Chinese officials describe this as part of a broader national strategy to lead the future of mobility and energy. At the political level, President Xi Jinping has pushed for structural shifts toward low-carbon energy and industrial leadership, framing electrification and clean technology as necessary for China’s energy security and international competitiveness. In a 2025 address to party officials, Xi criticized unbalanced investments in AI and EV industries but his critique was about market overheating, not the strategic pursuit of these sectors.


From Beijing’s perspective, this electrification is a pillar of China’s climate commitments it’s part of a suite of policies aimed at reducing carbon intensity and reorienting the economy toward non-fossil energy sources, even as coal remains a large part of the energy mix. But this macro framing obscures the local consequences of how China is actually producing power and harnessing materials.


Because batteries need electricity and electric grids need base load, China has leaned aggressively on hydropower. This is where Tibet- long called the Asian Water Tower enters the picture. The plateau feeds some of Asia’s largest rivers, offering steep gradients perfect for hydropower. In 2025, Beijing greenlit the Medog (Motuo) hydropower project on the Yarlung Tsangpo, with a planned capacity near 60 gigawatts- roughly three times the output of the Three Gorges Dam and projected annual generation in the hundreds of billions of kilowatt-hours. It is expected to become a cornerstone of China’s energy supply for industrial electrification.


Officials call such “clean” energy development a contribution to global climate goals and domestic stability. But the reality on the ground is more complex. Hydropower plants in high-altitude, seismically active regions like Tibet carry unique risks of ecosystem disruption, sediment trapping, altered downstream flows, and serious consequences for water availability in South Asia. They also demand vast construction resources, infrastructure networks, and relocation of communities. Tibetan families, monasteries, and pastures find themselves in the path of megaproject schemes whose benefits are primarily external to their homeland.


Batteries, meanwhile, need minerals and China knows this. The Qinghai Tibet Plateau holds significant deposits of lithium, essential for EV batteries. Research indicates that a large proportion of China’s domestic lithium supply potential is located in this region. China’s drive to secure raw materials for its battery industry has unleashed mineral exploration and extraction pressure across Tibetan lands. This dual squeeze rivers for power, minerals for batteries defines the environmental stakes.


Chinese battery makers like CATL, the world’s largest EV battery producer, are pushing into new sectors at breakneck speed.
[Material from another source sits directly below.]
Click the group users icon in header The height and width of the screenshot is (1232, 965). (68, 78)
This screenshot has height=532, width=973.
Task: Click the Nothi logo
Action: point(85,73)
CATL executives have publicly forecast that electric vehicles could expand to encompass half of China’s heavy truck market by 2028, a dramatic shift from single-digit penetration only a few years prior. This projected growth underscores just how deeply embedded electric mobility has become in China’s industrial strategy and how much continuous energy and materials it will require.


This industrial expansion has broader environmental implications. Studies of battery electric vehicle usage in China show that the overall demand for electricity and the associated carbon emissions continue to rise even as vehicles themselves become more efficient. Real-world data reveals that electricity consumption by EV fleets has risen dramatically alongside sales, highlighting the unavoidable link between EV proliferation and grid demand.


All of this plays out against a backdrop of ecological fragility. The Tibetan Plateau is already warming faster than the global average; glaciers are retreating, permafrost is thawing, and grasslands are degrading. Embedding large hydropower and mining infrastructure into an ecosystem already stressed by climate change risks amplifying ecological feedback loops and long-term instability.


The world may celebrate China’s command of electrification and battery dominance, but the source of that power the rivers and minerals of Tibet tells a more unsettled story.